Vehicle 101 also includes a controller 155 supported by frame 110. Controller 155 is positioned on vehicle 101 and is configured to communicate with each of rear powerpack 102 and front powerpack 103 to ensure consistent communication between powerpacks 102, 103. In one embodiment, if one of powerpacks 102, 103 is installed incorrectly, controller 155 may provide a fault signal to the user, or otherwise prohibit the vehicle from moving. A fault signal may include a noise, a visual notification on a user interface (similar to user interface 8 of vehicle 2) or another signal.

Referring again to FIG. 3, charger 75 is configured to receive electrical power from a generator 180, an AC source 185, or a DC source 190. In some examples, generator 180 may include the Polaris Power P3200iE Power Portable Inverter Generator available from Polaris Industries Inc., Medina, Minnesota. Generator 180 may be a generator of any suitable power generation size, including 500 Watts (W), 900 W, 1200 W, 1500 W, 2000 W, 2500 W, 3000 W, 3500 W, 4000 W, 5000 W, 6000 W or greater. Generator 180 is configured such that a power output is an AC power output or a DC power output. The AC source 185 may be a power supply from a home plug-in, an additional vehicle, or other type of AC power supply. The DC source 190 may be a battery, a converter, or other type of DC power supply.

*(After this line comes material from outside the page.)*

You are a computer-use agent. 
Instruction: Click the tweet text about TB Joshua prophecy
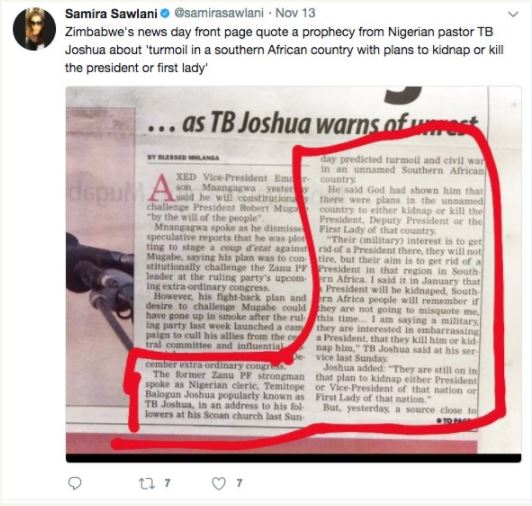tap(284, 50)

Charger 75 is electrically coupled to battery assembly 50 and is optionally coupled to the plurality of power draw components 230. The power draw components are comprised of one or more AC drawing components 231 and one or more DC drawing components 235. AC drawing components 231 may be an accessory which utilizes AC power, such as an AC motor, a refrigerator, a compressor, lights, or other accessory. DC drawing components 235 include an external battery 236, a DC accessory 237, electric motor assembly 60, or an accessory expansion assembly 238. DC accessories 237 may include lights, portable chargers, speakers, electric power tools such as drills, saws, chain saws, augers, or other DC accessories.

Exportable Power

Vehicle 2 may also include various ways to expand power input and power output. An exportable power bank, or external battery, 250 may be removably coupled to vehicle 2. Exportable power bank 250 includes a DC source, or DC power bank 251, such as a battery, which can be charged by AC source 185 passing electrical current through a rectifier 252 to change the AC current to a DC current before being stored in DC power bank 251. In the present embodiment, DC power bank 251 may be electrically coupled to battery assembly 50 to provide additional battery capacity to traction battery 51 (see FIG. 2). In various embodiments, DC power bank 251 may be electrically coupled to DC drawing components 235. Exportable power bank 250 may also be electrically coupled to AC accessories 231. Exportable power bank 250 includes an inverter 253 electrically coupled to the DC power bank 251 configured to alter the DC current from the DC power bank 251 to a usable AC current so that power within DC power bank 251 can be used by AC accessories 231.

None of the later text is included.